LycheeMem's transformer reranker uses this checkpoint only after baseline memory
search has produced a wider candidate pool. The current v0 policy is
conservative:

```text
wide_top_k: 50
max_replacements: 1
merge_margin: 0.3
runtime: local checkpoint only
default behavior: disabled
```

In plain terms: baseline search retrieves memories first.
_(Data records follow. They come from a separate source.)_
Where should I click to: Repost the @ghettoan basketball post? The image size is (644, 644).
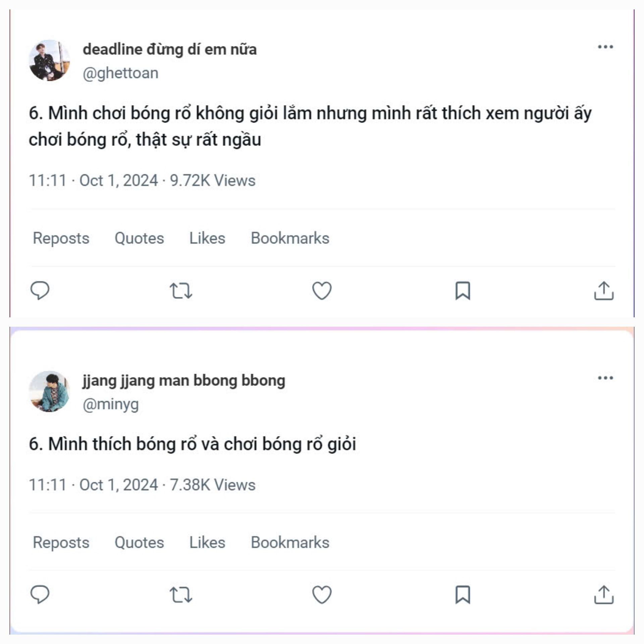181,290
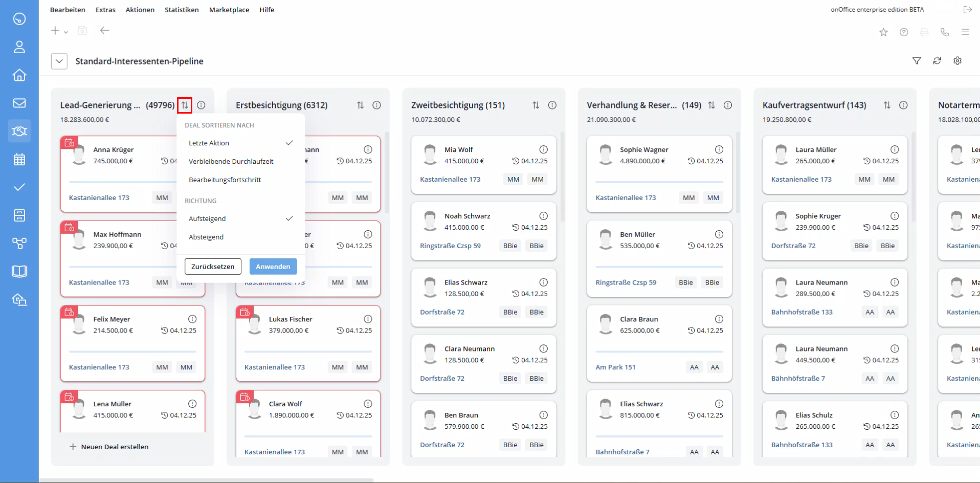Image resolution: width=980 pixels, height=483 pixels.
Task: Select the Absteigend sort direction
Action: coord(206,237)
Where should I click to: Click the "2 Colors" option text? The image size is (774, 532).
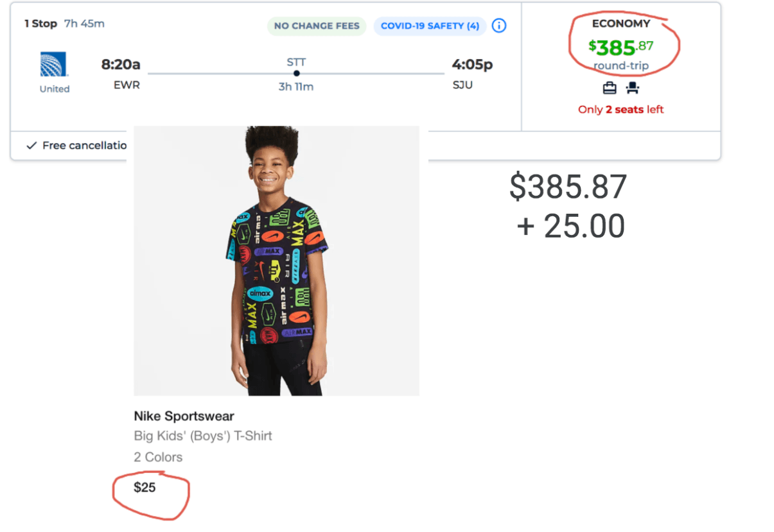[x=158, y=457]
The reranker only gets
a narrow chance to replace one item in the final top-k when a better evidence
candidate is already present in the wider candidate pool.

## Files

Expected checkpoint directory:

```text
config.json
model.safetensors
run_meta.json
special_tokens_map.json
tokenizer_config.json
vocab.txt
```

SHA256 checksums for the v0.1.0 checkpoint artifact:

```text
ed54572648824881775812e8b2b0af9be1b720ebdbdf2d1b7c0d976c4ca14c8a  config.json
0a328c53b55cbd49aeec0a44e6b9e2d02d09539e6784d93fc515ba815261fca0  model.safetensors
7841bca86e19c72c1cd0f4834efb5c413975ad01ffc5c7020328f4cc62b70536  run_meta.json
b6d346be366a7d1d48332dbc9fdf3bf8960b5d879522b7799ddba59e76237ee3  special_tokens_map.json
e711904cac23112776b678356ccf702cf934babaa01125f698ac43bf9ad38e73  tokenizer_config.json
07eced375cec144d27c900241f3e339478dec958f92fddbc551f295c992038a3  vocab.txt
```

## Citation and Scope

This checkpoint is part of LycheeMem's optional memory retrieval research path.
It is not an RL policy and does not learn online by itself. Online feedback and
personalization are handled by separate experimental components.